==== THE RECORDS

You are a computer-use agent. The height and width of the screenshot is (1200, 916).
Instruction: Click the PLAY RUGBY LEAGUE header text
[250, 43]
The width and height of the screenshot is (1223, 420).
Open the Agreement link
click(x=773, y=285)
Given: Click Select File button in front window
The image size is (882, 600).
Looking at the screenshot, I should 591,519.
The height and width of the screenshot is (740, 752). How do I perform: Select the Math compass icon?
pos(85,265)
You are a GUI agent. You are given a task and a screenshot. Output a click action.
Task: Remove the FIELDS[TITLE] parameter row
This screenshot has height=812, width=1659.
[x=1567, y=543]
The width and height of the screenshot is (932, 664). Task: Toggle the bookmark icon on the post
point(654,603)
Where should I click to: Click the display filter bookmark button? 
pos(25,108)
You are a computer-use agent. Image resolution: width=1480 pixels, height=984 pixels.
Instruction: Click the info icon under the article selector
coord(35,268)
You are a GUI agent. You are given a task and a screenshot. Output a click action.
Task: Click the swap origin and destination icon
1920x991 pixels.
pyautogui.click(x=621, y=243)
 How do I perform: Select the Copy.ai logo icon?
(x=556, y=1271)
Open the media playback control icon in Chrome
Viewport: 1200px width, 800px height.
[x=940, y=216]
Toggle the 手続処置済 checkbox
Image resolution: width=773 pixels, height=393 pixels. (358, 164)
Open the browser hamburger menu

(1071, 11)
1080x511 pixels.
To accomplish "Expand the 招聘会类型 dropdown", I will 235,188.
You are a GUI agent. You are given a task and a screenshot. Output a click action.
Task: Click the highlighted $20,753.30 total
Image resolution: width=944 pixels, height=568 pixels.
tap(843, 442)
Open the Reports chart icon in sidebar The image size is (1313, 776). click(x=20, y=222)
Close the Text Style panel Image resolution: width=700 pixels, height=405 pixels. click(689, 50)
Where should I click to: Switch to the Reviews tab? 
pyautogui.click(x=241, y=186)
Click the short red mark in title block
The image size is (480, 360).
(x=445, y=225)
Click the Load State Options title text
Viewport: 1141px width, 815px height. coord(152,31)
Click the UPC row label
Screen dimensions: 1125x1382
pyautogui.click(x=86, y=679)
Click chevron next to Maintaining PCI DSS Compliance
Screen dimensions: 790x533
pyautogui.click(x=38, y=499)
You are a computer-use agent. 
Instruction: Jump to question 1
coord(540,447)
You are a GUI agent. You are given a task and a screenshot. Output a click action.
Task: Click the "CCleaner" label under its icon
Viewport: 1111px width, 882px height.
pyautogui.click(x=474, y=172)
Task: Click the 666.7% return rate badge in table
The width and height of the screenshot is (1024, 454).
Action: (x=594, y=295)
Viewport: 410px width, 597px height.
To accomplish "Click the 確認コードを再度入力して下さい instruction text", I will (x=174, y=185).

========

EXERCISE DETAILS: Tell me how many lines of the data hold the word "label", giving only the number.

ANSWER: 2